I'm sure you've heard the album "Breakfast in America," by Supertramp, from 1979. The English progressive-art rock-pop band made an album that was one you just had to have, because it had great tunes like "The Logical Song" and "Breakfast in America" and "Goodbye Stranger" and "Take The Long Way Home."
It sold a bazillion records for A&M Records, it's the biggest selling English language in the history of France, and it won two Grammy Awards in 1980.
And yet, you haven't played your copy lately. Probably the last time anyone dragged the worn old vinyl record out of its jacket was in the early 90's, when Jan and Fred came over that night to talk about Fred's new job with that dot.com outfit out of Cleveland. Of course, who could have foreseen how that was going to turn out? And Fred says to this day that he is just as happy teaching Driver Education down at U-Driv-Urself as he would be at, say, Apple or Samsung. Who needs the pressure?
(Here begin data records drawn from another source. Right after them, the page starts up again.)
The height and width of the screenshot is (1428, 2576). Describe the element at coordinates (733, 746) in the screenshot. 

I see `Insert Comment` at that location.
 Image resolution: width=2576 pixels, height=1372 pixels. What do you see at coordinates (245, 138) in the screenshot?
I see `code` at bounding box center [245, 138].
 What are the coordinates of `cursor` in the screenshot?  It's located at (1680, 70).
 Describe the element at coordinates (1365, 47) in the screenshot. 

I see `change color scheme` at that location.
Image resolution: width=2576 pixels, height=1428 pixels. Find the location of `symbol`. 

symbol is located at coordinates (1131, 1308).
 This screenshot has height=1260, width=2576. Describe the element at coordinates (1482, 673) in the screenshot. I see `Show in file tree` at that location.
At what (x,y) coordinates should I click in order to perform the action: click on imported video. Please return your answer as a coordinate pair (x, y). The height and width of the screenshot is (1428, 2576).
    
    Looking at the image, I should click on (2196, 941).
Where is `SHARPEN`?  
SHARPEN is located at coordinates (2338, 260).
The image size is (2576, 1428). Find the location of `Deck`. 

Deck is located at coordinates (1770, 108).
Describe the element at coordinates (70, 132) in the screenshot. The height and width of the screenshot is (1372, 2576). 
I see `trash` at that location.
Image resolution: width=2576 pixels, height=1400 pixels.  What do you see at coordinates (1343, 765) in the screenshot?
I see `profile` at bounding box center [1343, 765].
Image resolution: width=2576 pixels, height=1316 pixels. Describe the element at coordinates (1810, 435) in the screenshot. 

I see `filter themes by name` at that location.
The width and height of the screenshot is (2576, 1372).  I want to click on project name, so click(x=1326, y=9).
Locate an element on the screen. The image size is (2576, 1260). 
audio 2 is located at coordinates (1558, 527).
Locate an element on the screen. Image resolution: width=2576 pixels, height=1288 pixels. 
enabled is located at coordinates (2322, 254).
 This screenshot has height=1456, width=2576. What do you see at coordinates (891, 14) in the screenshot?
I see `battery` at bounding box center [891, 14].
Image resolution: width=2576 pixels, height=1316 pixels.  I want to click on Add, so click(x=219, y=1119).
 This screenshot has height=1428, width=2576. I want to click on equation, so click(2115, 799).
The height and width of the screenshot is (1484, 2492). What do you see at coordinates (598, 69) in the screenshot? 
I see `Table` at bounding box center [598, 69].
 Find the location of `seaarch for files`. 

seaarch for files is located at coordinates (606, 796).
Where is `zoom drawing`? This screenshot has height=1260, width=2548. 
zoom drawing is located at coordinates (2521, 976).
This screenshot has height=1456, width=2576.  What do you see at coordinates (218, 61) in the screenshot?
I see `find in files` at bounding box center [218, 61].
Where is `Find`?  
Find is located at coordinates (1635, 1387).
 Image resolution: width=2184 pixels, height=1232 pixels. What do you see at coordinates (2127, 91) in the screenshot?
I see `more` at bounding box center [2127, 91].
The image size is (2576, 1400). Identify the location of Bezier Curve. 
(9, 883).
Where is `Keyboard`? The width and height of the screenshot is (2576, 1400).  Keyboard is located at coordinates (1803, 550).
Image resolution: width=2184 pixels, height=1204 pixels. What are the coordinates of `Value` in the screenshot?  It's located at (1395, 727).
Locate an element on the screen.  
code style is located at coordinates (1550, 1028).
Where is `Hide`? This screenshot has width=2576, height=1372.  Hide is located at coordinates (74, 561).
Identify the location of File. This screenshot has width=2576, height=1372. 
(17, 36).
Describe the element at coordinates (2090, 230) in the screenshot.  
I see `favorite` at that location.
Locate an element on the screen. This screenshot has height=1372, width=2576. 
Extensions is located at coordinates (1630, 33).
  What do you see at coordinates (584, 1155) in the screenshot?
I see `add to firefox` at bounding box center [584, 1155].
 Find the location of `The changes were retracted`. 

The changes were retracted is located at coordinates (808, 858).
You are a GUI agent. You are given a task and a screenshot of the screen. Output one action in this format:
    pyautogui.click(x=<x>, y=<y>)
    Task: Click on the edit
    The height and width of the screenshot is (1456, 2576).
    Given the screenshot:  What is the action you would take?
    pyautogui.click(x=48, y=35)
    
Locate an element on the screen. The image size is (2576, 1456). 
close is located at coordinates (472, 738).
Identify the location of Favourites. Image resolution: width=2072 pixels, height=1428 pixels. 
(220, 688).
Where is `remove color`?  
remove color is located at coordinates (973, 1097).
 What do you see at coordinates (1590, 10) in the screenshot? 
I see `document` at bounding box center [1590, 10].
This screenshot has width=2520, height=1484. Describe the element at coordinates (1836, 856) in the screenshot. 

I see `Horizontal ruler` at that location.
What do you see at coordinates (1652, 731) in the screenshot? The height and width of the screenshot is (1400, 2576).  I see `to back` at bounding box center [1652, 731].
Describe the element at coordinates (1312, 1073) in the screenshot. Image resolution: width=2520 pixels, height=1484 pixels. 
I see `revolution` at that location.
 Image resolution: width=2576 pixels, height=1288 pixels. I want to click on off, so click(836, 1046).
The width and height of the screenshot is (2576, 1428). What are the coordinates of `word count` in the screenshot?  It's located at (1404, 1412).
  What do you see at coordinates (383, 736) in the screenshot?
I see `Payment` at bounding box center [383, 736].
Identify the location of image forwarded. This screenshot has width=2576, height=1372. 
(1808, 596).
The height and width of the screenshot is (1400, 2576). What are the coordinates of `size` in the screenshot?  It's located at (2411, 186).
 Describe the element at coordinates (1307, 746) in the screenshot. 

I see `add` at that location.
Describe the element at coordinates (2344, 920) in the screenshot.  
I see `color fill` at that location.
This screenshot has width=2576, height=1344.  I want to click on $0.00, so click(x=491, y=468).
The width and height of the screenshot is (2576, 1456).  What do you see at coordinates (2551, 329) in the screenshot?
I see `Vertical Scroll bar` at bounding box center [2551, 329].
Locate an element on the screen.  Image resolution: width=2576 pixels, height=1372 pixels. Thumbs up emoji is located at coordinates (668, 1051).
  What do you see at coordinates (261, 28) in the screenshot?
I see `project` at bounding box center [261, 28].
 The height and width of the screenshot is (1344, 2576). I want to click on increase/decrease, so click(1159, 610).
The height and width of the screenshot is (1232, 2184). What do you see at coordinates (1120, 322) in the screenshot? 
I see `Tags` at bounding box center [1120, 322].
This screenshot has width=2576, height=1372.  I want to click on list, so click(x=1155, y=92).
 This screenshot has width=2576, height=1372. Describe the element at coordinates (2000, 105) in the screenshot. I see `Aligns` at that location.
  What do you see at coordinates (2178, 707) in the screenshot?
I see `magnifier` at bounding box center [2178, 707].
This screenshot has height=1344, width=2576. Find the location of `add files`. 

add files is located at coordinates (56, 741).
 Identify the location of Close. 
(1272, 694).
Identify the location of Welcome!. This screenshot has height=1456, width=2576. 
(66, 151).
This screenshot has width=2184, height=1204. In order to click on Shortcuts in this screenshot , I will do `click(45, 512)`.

That was really the last time you thought about that ancient record, with the picture of the diner waitress "Libby," holding a tall glass of orange juice, in place of the Statue of Liberty in an illustrated New York City. It all seemed like a tribute to the great tradition of Breakfasts in America, and then someone named David Icke, a former English soccer player who now sponsors wacky conspiracy theories, put out his claim that the album serves to prove that way back in the latter part of 1978, while the band was recording the album in Los Angeles, people were already planning the 9/11/01 attacks on America, and this album jacket proves it.
A member of the Icke Forum, "Eve", wisely points out:
"Album came out in 1979," it reads.
"9/11 was served with breakfast...not to mention the everyday fight for freedom: "Breakfast In America."
'Eve' appears to be convinced and continues:
"Orange juice = fireball," she adds.
"You are looking out of the window of a plane, she is showing the target."
'Eve' even posts a reversed view of the cover which 'appears' to show the 'U' and 'P' of Supertramp flipped around to look like the figures '9' and '11'.
This is not unprecedented. The formation of a "splinter" group of people who were "board" with the standard brand of reactionary politics was presaged by this record album, from the 1950s. It shows the first meeting of what we now call the Tea Party. It turns out, it all started in Boston, where a silver-haired man entertained a bevy of beauties and so enchanted them that they all went out that very night to eliminate taxes ("we can do fine without 'em!"), reduce government ("we can have the police driving the snow plows to reduce the work force and get two jobs done at oncet") and promote individual responsibility for taking part in a strengthened local government ("Just not on Monday nights; that's my poker night") just as soon as they finished their tea and cookies.
Old records hold the key to the future, but it can't really be locked up.